*WHAT THE TASK ASKS*
Retype every line from the start of the data down to and including the line with "Given: Increase Back value with up arrow". Skip the pictures.
═════ DATA
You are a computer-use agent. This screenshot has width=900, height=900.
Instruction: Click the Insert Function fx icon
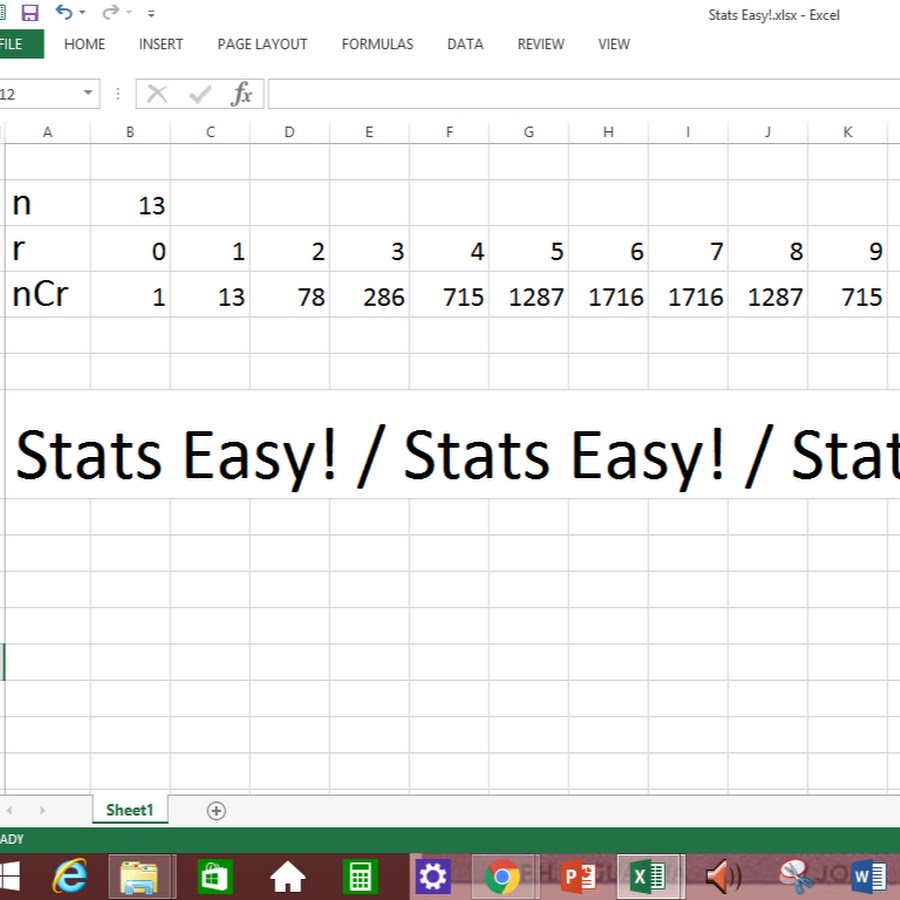point(241,94)
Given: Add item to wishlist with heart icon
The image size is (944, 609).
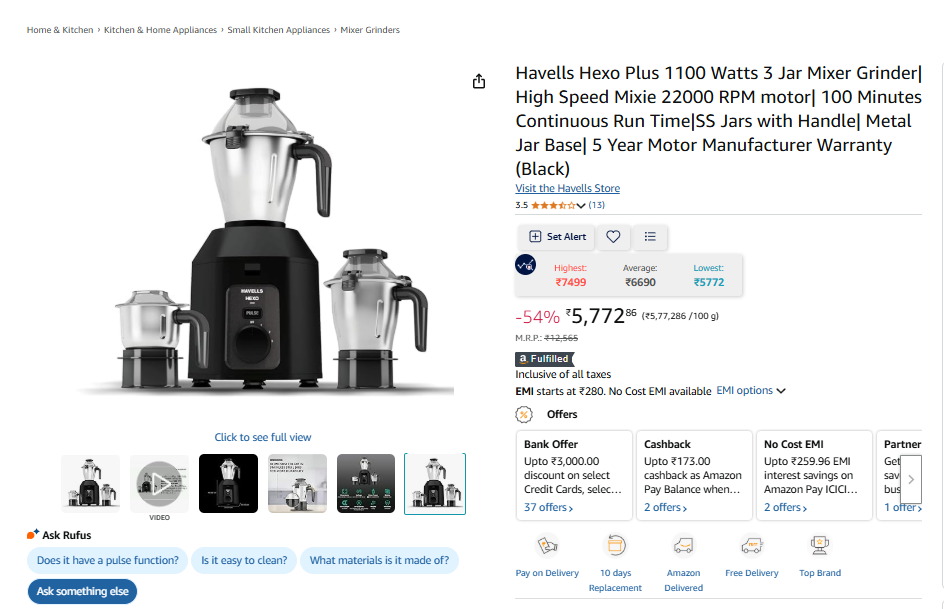Looking at the screenshot, I should coord(613,236).
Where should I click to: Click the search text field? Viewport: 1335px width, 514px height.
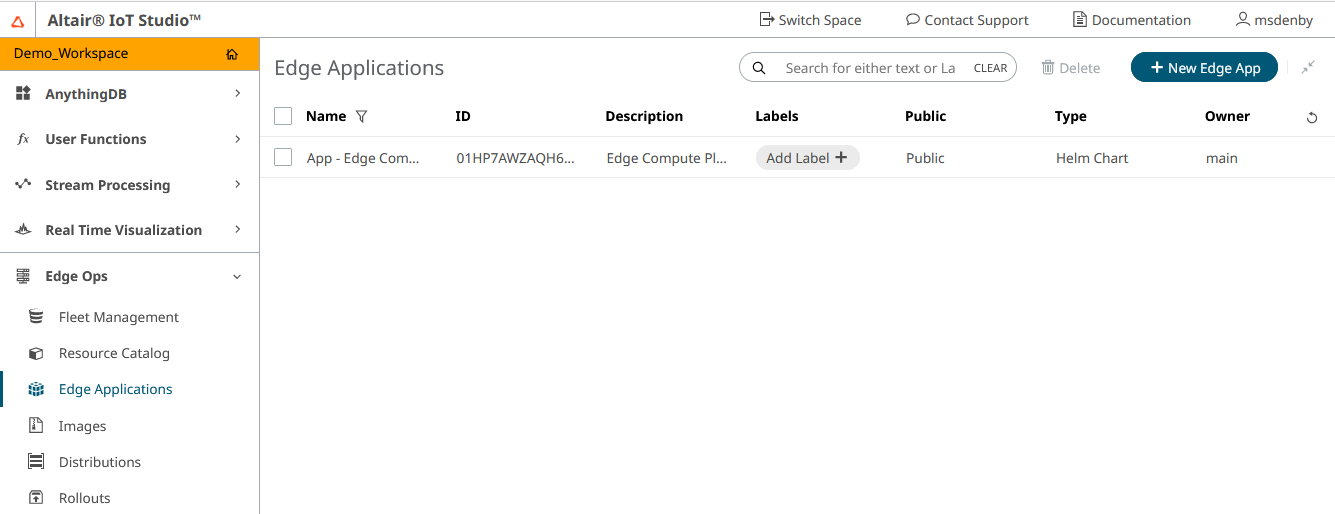(868, 68)
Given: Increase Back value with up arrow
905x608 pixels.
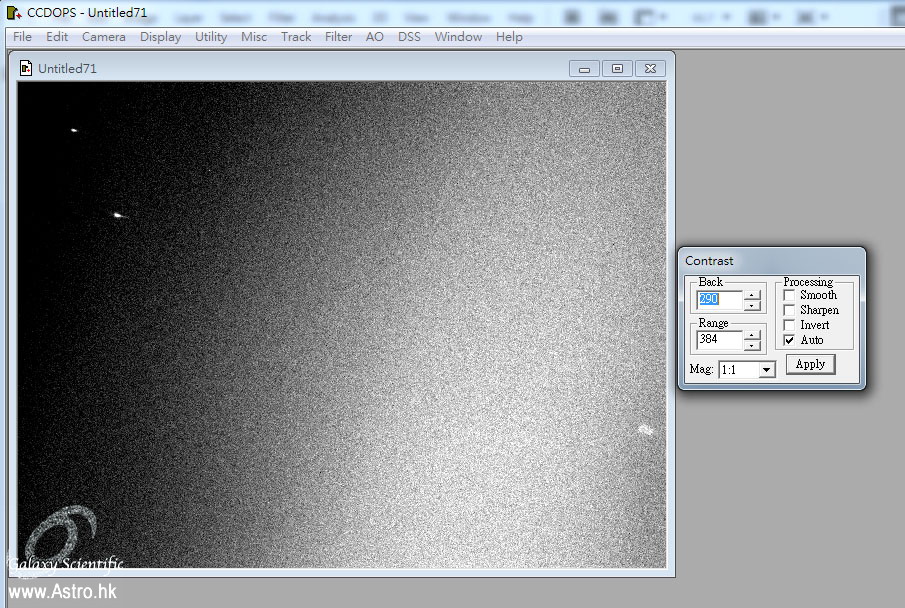Looking at the screenshot, I should pyautogui.click(x=752, y=294).
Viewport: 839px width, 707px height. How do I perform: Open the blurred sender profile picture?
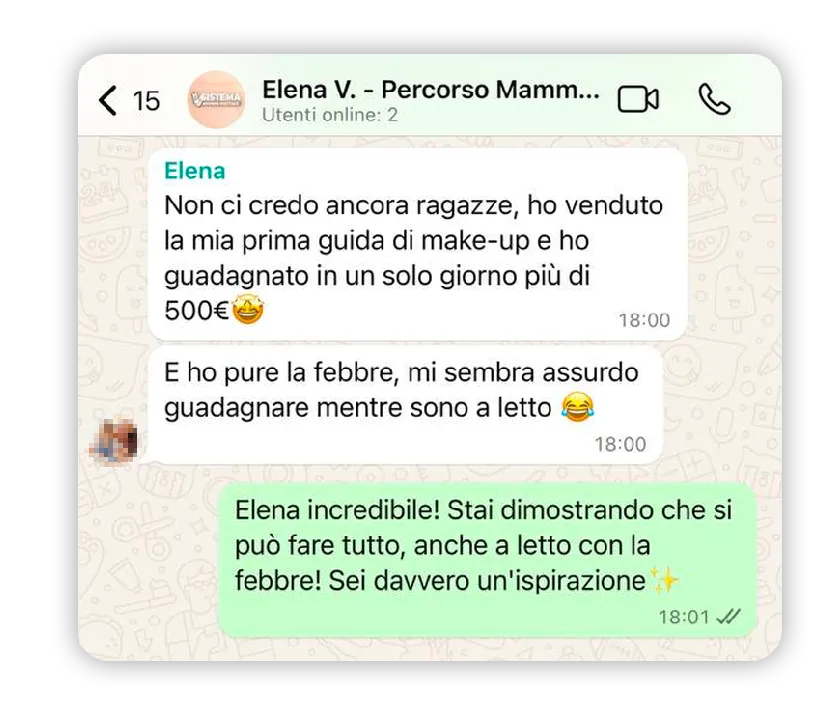point(113,440)
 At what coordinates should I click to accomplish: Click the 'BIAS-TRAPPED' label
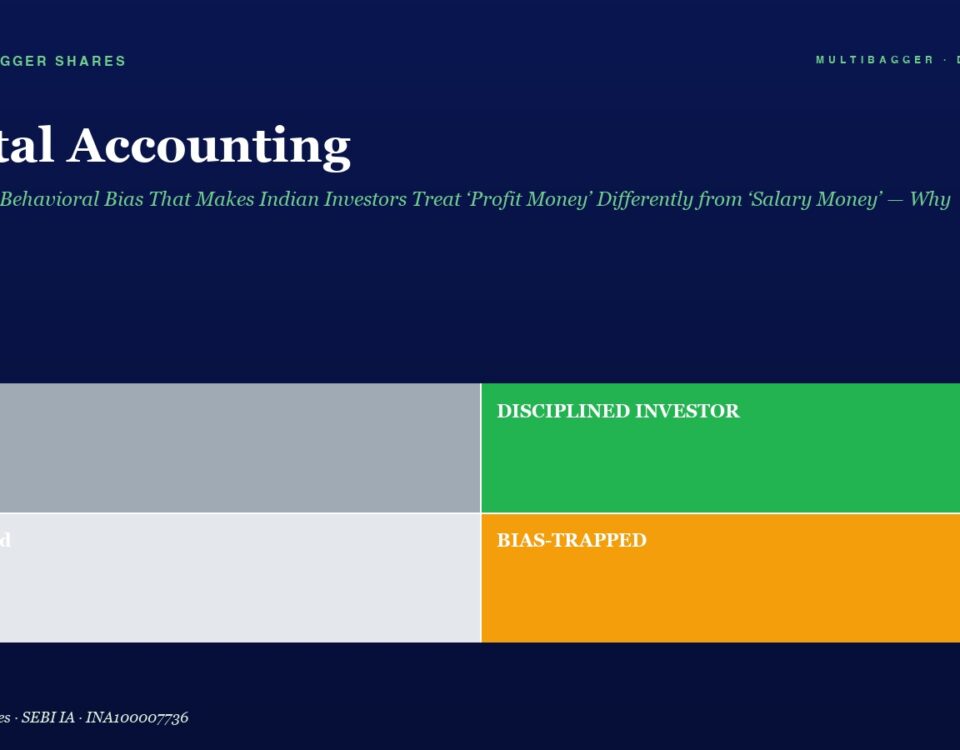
══════════
*RESPONSE TO THIS EXERCISE*
You are a computer-use agent. This screenshot has width=900, height=900.
Instruction: Click the Insert Function fx icon
point(241,94)
Given: Add item to wishlist with heart icon
The image size is (944, 609).
Looking at the screenshot, I should coord(613,236).
Where should I click to: Click the search text field? Viewport: 1335px width, 514px height.
(868, 68)
Given: Increase Back value with up arrow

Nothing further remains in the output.